ENVIRONMENTAL RADON – RADON IN MATERIALS
Radon is a colourless, odourless, radioactive gas formed from the decay of radium. It is a member of the uranium 238 decay series. Building materials such as concrete, soil, some ceramics, rock, and many everyday materials found in the indoor or outdoor environment may contain radium and uranium and act as sources of radon gas.
Indoor radon can pose a health hazard and current research focuses on characterizing sources of radon, pathways into a house, and the house as a system. The task is to improve the air quality in residential and office buildings by minimizing the levels of radon and other pollutants such as formaldehyde, dust, carbon dioxide and carbon monoxide, fungi, etc. while maintaining a comfortable living and working environment.
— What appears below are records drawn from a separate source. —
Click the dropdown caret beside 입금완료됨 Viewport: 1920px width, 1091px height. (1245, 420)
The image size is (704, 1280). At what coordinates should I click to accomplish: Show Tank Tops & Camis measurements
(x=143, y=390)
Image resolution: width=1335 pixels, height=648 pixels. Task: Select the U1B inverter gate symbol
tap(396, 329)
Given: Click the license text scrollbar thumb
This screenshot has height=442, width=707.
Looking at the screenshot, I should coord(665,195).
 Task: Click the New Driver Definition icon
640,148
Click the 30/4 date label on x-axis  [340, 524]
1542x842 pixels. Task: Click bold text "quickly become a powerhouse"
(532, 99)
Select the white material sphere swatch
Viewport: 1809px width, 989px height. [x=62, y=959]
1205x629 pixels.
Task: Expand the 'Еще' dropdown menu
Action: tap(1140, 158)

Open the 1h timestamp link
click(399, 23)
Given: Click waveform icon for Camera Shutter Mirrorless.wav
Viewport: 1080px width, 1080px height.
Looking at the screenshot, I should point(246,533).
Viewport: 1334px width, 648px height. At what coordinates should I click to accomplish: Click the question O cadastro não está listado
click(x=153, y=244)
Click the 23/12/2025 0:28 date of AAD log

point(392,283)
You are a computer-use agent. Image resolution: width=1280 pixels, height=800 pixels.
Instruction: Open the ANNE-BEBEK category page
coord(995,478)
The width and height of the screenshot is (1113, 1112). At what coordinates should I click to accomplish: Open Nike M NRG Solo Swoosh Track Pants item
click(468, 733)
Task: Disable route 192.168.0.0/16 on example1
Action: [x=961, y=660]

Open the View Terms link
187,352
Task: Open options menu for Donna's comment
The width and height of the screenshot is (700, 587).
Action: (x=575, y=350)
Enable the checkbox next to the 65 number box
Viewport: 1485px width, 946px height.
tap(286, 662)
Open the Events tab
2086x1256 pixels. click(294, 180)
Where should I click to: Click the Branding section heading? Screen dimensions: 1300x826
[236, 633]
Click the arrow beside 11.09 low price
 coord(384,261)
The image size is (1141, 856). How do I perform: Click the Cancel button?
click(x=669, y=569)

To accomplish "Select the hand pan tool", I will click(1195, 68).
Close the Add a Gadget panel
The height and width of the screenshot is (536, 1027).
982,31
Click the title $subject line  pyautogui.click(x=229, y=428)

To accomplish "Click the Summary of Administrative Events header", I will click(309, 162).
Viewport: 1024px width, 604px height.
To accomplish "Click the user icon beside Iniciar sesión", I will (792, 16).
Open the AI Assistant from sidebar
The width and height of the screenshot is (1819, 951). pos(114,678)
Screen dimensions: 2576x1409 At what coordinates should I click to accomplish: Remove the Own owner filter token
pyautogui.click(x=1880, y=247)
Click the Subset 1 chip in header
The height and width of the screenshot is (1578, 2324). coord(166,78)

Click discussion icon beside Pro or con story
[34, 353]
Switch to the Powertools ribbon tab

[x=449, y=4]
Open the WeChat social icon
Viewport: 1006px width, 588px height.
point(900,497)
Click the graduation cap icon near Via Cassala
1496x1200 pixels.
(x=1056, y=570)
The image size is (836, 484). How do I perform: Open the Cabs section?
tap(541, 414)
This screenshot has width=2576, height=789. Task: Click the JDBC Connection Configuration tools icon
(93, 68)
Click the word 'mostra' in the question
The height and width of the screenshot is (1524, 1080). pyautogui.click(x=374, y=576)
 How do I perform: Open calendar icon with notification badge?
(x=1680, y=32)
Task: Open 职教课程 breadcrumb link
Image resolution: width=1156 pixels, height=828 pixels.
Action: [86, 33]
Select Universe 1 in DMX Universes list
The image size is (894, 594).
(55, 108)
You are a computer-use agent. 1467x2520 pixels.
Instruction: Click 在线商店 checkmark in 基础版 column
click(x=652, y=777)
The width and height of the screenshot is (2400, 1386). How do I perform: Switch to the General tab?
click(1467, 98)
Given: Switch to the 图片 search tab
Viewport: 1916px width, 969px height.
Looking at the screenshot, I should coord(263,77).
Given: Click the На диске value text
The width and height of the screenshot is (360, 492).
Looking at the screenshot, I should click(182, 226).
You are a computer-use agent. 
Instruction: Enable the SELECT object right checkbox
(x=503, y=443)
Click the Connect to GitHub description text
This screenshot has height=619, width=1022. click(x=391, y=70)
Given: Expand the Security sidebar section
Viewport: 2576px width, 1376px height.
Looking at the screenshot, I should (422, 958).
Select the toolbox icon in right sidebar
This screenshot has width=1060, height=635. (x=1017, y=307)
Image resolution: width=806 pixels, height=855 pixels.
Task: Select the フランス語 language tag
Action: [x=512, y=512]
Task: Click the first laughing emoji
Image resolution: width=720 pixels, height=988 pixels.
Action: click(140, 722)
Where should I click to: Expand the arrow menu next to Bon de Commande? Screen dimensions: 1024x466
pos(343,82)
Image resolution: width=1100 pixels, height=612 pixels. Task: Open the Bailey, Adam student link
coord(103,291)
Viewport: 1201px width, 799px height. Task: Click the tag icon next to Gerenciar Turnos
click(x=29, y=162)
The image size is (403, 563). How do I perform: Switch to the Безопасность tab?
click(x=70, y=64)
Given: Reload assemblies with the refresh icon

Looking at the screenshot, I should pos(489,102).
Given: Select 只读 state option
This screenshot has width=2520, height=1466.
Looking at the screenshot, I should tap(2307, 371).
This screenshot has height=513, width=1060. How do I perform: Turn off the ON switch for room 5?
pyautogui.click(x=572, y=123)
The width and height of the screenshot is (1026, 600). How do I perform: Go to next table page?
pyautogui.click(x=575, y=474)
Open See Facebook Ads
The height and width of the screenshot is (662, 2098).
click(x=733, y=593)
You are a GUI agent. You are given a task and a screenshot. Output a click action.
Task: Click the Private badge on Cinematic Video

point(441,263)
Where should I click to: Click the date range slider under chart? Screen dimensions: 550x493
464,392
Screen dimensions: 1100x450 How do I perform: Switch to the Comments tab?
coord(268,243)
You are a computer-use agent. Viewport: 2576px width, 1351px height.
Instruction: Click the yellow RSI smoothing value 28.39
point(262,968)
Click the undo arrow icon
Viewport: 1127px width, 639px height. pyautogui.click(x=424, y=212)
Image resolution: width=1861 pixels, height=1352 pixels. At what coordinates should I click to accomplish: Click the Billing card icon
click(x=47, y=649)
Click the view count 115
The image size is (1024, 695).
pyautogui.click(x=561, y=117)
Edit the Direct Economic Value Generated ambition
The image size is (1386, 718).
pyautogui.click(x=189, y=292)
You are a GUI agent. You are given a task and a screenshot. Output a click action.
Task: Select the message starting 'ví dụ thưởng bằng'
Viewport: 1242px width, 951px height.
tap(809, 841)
In addition to the health hazard posed, there are many nuclear laboratories (neutrino) around the world where radon may present an undesirable background and there is a need to minimize the radon level and monitor it. Nuclear counting facilities, accelerators etc. are examples.
MEASUREMENT OF RADON EMANATION RATE
The low levels of radon emitted from materials (emanation rate) are characterized by sealing a container onto the surface being tested or alternatively, by placing a sample of the material to be tested inside a closed container (Figure 1.). In either case a sample(s) of radon is taken from the accumulator and measured with a sensitive monitor. In some cases a continuous sample is taken and the rate of accumulation of radon monitored.
The apparatus illustrated in Figure 1 employs the Pylon Radon Trace Level Detector (TEL). This detector functions in conjunction with a Pylon radon monitor. It achieves this sensitivity by electrically focusing the radon progeny formed in the 18 litre sensitive volume of the detector onto a scintillator-photomultiplier based center electrode. Once inside the TEL the radon decays into its alpha emitting radioactive daughters, the first of which (RaA) is positively charged. The charged daughter is attracted to the negatively charged center electrode of the TEL. Since the center electrode is coated with a silver activated zinc sulphide phosphor, a strong light pulse is observed when impacted by an alpha particle from the radon daughter. The light pulse is detected by a photomultiplier tube, is counted, and the event logged by the monitor. A series of measurements can then be dumped to a computer for analysis.
The high sensitivity of the TEL is due to its large sensitive volume (18 L) and low background noise level. In fact, the sensitivity can be readily varied by changing the volume to meet specialized measurement objectives such as the emanation rate of thoron from materials or the measurement of extremely low emanation rates.